ACTIVITY:
When a line in the entries below contains the word "right", copy that line.

(Saved entries)
_____

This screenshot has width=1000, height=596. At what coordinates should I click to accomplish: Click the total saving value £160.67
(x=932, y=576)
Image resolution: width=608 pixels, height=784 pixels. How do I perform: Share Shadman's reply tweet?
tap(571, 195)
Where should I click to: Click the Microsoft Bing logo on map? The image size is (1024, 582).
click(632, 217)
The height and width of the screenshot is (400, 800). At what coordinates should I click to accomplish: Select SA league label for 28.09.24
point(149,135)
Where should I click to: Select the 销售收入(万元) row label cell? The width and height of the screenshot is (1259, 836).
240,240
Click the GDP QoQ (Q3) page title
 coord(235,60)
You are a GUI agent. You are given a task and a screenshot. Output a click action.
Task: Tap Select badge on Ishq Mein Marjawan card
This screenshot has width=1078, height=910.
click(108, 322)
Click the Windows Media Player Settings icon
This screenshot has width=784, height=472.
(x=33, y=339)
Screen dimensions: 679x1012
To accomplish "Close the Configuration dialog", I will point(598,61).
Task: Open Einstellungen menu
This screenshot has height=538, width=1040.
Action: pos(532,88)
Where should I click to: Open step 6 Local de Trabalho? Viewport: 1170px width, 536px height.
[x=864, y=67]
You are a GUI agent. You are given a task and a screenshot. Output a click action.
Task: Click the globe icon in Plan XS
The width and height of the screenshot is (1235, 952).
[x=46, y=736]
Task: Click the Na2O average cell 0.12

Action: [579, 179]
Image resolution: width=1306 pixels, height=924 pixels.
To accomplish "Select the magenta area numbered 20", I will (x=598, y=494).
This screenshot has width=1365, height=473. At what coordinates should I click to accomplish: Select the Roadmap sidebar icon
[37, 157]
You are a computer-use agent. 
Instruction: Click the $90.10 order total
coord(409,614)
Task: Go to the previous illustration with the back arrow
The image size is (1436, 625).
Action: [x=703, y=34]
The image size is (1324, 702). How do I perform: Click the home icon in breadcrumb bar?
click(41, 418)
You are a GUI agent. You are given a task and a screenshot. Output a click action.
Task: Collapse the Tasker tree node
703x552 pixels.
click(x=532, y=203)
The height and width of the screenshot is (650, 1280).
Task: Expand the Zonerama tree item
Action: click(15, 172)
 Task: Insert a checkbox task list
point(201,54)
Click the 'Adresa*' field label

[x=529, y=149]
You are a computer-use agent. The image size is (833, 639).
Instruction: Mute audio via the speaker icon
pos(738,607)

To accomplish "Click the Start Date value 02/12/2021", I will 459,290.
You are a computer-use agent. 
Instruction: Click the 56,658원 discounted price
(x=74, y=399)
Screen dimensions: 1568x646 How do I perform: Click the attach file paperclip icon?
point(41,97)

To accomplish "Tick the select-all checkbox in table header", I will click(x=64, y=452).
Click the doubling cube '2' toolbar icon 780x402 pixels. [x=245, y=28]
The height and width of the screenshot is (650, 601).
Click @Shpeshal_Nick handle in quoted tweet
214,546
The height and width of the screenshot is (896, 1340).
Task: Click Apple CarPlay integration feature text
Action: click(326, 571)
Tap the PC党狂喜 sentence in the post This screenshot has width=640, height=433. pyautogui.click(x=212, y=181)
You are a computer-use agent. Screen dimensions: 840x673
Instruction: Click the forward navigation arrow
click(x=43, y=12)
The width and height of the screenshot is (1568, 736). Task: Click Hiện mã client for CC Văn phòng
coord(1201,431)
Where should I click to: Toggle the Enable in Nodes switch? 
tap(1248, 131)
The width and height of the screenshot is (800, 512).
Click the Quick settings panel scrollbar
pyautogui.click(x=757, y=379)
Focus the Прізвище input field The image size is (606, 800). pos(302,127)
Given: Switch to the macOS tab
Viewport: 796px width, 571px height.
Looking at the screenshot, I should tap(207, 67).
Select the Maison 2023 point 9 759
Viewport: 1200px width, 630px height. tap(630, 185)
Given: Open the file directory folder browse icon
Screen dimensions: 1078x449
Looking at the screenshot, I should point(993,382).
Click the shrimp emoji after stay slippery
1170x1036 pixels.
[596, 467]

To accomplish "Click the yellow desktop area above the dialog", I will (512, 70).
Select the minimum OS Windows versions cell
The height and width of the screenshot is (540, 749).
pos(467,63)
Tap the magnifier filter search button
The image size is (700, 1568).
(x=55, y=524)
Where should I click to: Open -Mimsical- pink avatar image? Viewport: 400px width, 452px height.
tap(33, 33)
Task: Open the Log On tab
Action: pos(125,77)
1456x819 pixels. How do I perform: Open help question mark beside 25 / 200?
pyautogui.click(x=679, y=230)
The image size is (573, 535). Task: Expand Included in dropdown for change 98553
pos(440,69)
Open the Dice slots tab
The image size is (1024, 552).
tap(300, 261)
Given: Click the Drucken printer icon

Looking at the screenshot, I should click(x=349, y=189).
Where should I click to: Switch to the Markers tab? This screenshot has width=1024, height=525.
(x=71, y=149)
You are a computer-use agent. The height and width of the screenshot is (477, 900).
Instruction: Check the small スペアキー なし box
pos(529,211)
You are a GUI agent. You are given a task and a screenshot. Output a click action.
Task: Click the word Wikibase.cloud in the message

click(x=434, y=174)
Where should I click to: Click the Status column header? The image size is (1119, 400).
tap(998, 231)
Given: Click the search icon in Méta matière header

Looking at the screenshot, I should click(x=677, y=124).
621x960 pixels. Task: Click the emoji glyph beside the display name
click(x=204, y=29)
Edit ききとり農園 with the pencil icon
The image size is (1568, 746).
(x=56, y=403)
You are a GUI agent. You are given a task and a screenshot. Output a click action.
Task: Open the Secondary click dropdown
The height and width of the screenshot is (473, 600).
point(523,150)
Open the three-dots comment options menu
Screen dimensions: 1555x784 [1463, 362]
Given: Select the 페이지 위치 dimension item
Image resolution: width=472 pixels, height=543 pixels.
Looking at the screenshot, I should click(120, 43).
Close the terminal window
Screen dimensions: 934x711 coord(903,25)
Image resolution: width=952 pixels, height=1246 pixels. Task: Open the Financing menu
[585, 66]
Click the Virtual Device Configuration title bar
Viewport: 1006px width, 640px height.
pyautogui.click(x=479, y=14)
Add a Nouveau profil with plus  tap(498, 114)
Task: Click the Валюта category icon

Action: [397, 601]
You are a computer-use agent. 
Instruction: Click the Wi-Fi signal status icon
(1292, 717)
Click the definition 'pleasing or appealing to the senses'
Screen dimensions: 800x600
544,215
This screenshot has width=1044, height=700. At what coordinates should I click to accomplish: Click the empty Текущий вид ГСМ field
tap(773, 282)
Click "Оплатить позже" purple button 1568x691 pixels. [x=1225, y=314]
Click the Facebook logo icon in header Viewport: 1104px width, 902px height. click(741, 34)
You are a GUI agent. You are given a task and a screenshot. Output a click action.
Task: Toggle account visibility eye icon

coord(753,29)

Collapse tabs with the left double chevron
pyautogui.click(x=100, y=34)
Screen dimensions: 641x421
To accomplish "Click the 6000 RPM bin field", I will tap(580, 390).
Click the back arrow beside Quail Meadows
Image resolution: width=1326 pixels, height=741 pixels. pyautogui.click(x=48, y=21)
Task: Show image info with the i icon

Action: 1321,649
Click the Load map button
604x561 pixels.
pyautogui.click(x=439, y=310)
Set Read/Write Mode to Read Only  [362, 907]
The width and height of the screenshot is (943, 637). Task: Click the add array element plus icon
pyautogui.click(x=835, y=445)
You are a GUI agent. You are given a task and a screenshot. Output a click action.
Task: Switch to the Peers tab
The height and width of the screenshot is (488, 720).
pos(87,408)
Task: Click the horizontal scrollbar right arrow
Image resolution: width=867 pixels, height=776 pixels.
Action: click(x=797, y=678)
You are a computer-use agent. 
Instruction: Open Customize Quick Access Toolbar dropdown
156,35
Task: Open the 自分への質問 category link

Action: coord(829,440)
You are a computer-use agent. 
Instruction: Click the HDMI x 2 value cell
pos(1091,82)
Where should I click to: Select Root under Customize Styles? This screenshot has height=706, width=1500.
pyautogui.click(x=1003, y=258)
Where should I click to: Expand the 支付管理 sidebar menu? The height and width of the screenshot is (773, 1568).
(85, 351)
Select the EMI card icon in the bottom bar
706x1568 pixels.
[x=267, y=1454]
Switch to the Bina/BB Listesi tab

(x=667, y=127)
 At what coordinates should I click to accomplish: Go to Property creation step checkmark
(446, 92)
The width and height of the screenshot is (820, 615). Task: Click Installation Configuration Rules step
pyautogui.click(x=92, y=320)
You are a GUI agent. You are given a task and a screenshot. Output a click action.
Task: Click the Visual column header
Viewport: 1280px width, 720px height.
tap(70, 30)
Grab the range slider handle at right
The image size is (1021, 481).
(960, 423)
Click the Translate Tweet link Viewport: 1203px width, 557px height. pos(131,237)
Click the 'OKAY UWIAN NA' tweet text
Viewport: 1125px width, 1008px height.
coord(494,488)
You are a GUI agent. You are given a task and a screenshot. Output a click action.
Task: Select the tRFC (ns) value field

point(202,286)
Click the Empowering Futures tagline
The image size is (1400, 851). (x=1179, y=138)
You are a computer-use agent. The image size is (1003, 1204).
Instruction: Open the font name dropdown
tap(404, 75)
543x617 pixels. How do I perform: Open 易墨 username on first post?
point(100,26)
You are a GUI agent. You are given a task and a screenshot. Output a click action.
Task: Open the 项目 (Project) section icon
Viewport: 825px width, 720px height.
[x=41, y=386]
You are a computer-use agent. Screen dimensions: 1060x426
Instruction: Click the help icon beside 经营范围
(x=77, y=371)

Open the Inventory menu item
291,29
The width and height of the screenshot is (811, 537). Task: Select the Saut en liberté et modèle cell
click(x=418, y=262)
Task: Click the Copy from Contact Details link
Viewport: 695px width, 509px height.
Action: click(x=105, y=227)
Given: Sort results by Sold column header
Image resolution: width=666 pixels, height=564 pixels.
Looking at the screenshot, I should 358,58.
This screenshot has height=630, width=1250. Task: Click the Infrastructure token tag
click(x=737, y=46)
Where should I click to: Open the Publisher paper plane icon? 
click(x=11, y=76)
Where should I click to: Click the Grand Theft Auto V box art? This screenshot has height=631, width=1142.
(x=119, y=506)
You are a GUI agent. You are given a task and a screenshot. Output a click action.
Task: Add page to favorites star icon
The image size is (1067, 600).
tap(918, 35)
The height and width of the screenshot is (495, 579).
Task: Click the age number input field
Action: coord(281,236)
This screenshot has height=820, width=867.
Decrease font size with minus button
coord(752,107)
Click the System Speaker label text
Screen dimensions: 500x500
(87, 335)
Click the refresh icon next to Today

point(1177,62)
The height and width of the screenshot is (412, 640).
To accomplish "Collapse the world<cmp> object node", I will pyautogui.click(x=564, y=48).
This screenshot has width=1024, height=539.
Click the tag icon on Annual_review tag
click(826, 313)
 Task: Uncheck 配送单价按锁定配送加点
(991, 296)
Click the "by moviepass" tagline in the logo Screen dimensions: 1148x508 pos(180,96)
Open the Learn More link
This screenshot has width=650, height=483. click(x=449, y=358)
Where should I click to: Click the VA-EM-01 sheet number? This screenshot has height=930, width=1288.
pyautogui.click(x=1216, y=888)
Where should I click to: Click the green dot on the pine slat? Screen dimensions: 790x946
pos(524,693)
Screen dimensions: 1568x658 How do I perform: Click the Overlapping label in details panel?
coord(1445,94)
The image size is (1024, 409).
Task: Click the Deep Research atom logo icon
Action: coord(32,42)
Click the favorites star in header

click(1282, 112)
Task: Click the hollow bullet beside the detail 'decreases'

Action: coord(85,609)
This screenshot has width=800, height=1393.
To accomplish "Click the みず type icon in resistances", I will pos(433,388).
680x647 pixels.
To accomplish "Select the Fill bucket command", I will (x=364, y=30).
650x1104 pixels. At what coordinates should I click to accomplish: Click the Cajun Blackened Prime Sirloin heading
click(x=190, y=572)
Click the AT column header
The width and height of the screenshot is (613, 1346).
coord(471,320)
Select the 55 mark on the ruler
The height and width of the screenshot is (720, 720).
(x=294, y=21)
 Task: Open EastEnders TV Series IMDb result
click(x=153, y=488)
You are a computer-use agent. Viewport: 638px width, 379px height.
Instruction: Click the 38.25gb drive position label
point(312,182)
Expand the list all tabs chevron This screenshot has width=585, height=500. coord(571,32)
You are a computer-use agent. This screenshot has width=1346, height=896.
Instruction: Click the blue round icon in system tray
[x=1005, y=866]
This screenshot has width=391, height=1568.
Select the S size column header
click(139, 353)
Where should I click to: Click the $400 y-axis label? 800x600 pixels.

_____

ANSWER TO THE PROBLEM:
Task: Click the horizontal scrollbar right arrow
Grab the range slider handle at right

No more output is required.